Kenya is cementing its position as a leader in forest conservation and climate diplomacy as Nairobi hosts the inaugural gathering of forest protection nations this week.
The three-day summit, running from Monday to Wednesday at Safari Park Hotel, has drawn delegates from 59 countries implementing the Reducing Emissions from Deforestation and Forest Degradation (REDD+) framework, four donor nations and 14 international climate organisations operating under the United Nations climate architecture.
Environment Cabinet Secretary Deborah Barasa told delegates that Kenya's selection as host was itself a signal of the country's standing in global climate circles.
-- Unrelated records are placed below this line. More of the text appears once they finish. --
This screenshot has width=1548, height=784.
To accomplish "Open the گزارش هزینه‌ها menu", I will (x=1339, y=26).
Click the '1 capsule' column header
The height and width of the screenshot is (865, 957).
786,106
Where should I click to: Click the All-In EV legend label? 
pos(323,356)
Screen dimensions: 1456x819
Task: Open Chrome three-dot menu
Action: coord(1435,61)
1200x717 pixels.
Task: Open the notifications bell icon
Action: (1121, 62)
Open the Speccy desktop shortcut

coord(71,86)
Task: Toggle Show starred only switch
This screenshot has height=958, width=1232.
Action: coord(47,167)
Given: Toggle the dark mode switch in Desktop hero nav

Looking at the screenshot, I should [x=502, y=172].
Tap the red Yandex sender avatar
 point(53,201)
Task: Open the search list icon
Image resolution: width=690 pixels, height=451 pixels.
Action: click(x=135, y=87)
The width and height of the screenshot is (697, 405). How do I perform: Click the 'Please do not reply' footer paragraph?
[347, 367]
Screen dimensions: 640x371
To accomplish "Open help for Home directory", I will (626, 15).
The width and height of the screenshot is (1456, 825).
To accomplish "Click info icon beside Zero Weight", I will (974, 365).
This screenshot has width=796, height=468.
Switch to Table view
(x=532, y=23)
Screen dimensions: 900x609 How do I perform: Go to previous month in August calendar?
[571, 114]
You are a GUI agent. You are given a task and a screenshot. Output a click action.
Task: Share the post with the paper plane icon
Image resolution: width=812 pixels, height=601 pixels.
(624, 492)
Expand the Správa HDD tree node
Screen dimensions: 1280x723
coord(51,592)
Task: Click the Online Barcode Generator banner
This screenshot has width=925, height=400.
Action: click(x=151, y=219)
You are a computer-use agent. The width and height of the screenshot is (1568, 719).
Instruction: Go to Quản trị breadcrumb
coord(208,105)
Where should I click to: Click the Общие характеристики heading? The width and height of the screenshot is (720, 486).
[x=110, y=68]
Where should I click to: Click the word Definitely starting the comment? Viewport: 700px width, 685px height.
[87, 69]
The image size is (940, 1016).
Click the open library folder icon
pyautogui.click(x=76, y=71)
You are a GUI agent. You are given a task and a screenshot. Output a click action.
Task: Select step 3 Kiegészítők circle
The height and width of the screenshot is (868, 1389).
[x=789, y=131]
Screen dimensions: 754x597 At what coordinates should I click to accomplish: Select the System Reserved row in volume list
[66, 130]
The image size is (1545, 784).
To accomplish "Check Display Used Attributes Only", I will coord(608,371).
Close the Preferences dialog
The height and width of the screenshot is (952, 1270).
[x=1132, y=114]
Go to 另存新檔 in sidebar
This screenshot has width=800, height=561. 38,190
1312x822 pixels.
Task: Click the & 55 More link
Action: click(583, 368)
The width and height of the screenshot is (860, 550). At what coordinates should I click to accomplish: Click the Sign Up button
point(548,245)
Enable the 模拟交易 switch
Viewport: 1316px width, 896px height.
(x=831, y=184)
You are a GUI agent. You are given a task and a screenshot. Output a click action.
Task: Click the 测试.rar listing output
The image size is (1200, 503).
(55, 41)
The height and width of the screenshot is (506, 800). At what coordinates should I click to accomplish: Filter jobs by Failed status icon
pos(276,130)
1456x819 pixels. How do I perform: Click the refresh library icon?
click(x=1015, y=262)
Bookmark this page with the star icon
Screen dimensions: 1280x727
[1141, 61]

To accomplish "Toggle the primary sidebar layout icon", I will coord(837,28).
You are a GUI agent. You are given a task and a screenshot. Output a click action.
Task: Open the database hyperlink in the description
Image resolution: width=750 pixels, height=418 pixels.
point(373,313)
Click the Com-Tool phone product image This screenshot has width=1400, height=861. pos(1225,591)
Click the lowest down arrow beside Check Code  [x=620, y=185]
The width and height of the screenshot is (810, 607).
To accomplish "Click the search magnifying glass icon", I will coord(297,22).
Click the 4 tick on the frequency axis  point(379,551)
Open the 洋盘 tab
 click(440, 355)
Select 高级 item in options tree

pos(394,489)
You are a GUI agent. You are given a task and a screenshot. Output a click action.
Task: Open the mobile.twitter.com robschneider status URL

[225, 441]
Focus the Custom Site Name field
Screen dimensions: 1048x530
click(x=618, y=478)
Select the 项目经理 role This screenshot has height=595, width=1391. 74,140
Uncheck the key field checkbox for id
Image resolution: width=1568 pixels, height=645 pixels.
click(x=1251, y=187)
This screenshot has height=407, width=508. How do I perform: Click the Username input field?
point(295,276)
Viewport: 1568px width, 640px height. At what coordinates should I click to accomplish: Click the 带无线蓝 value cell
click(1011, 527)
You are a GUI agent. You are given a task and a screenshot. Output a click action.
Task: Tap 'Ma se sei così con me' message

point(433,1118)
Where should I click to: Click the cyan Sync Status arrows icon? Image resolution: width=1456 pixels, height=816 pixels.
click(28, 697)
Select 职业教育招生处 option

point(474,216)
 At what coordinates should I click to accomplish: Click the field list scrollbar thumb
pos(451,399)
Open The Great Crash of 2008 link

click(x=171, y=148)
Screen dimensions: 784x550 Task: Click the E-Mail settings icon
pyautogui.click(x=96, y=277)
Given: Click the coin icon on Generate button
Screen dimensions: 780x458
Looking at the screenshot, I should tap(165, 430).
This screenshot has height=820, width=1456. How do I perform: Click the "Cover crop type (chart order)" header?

"Kenya is recognised internationally as a leader in climate action, renewable energy development, ecosystem restoration and environmental diplomacy," noted Barasa.
Kenya arrived at the summit with a list of firsts. The country launched Africa's inaugural National REDD+ Registry, a digital platform designed to track forest-related emissions reductions and carbon credit generation, bringing transparency to a sector long criticised for opaque accounting.
It has also operationalised a National Safeguards Information System to protect the rights of indigenous peoples and local communities affected by climate programmes.
Barasa observed that Kenya had developed REDD+ nesting guidelines, instruments that allow smaller community and private-sector forest projects to plug into the national carbon accounting system, a step seen as critical for Kenya to access markets governed by Article 6 of the Paris Agreement.
At the heart of Kenya's domestic agenda is a target to plant and grow 15 billion trees by 2032, a programme framed as a tool to restore degraded landscapes and rebuild biodiversity.
The summit takes place under mounting international pressure.
The first Global Stocktake under the Paris Agreement underscored the need for countries to halt and reverse deforestation by 2030, and REDD+ sits at the centre of that effort.
With 2030 forest goals approaching, countries have accumulated rich experience on national REDD+ strategies, safeguards information systems, forest reference levels and results-based finance, yet no dedicated global platform for sharing that experience had previously existed.
Barasa pushed back against a framing of forests purely as carbon assets, arguing the stakes were broader.
"Forests are not only carbon sinks; they are sources of livelihoods, biodiversity, water security, cultural heritage and resilience for millions of people around the world," she explained.
Delegates are expected to discuss transparency systems, forest monitoring and climate financing before the summit closes on Wednesday.